Quantum Chemistry Engine Speeds Up Drug and Materials Discovery
A new and very powerful computer program in quantum chemistry could help scientists create new medicines and materials much faster than before.
The software, called the Extreme-scale Electronic Structure System (EXESS), was developed by QDX. The company says the program can perform more than 1 quintillion calculations per second. That is more than a billion billion calculations every second.
Quantum chemistry calculations are very important in science. They help researchers understand how molecules behave and react. For example, when developing a new drug, scientists use these calculations to see how the drug attaches to specific parts of the body, called molecular binding sites. If they understand this process well, they can change the drug’s structure to make it work faster and better.
But there is a big problem. These calculations require an enormous amount of computing power. Loong Wang, CEO of QDX, told Live Science that in many cases, it is actually fas ter to make a chemical in a lab and test it for several weeks than to run the computer calculations on it. That shows how slow and difficult traditional quantum chemistry modeling can be.
The challenge gets worse as molecules get larger. The number of calculations increases very quickly as more atoms are added. Large molecules like proteins can contain thousands of atoms, making accurate calculations extremely difficult. Wang said the goal of EXESS is to make quantum chemistry fast enough to be useful in real-world research.
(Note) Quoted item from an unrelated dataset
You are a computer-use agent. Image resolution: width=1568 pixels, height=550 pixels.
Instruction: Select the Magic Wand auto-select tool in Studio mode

According to QDX, EXESS runs 3,000 to 4,000 times faster than many other quantum chemistry software programs. It can handle large molecules, including proteins. The speed increase does not come from one single new invention. It also does not require quantum computers. Instead, the team improved many small parts of the software. Together, these improvements greatly increased the program’s speed and size capacity.
One major improvement was changing how calculations are done. Many traditional programs complete tasks step by step. Wang explained that even if you have more computing power, you cannot simply finish everything faster in a straight line. He compared it to cooking — nine chefs cannot cook one recipe nine times faster if they follow it step by step.
To solve this, the team redesigned parts of the system so multiple processes can run at the same time. Wang compared it to an industrial kitchen where many dishes are prepared together.
They also used a method called molecular fragmentation. This method breaks a large molecule into smaller pieces. The computer calculates each piece at the same time and then combines the results. This makes large problems much faster to solve.
Wang said some calculations that would normally take about a month can now be completed in about 12 minutes using EXESS.
QDX is currently using EXESS mainly for drug discovery. The company wants to find better ways for medicines to interact with the body, understand how current drugs work, and learn why people develop resistance to certain treatments.
The company is offering free access to approved research projects. A limited version of the software is also available to the public.
Wang said he hopes other scientists will use the software to explore many different problems. He believes quantum chemistry could help solve many challenges beyond the ones QDX is currently focusing on.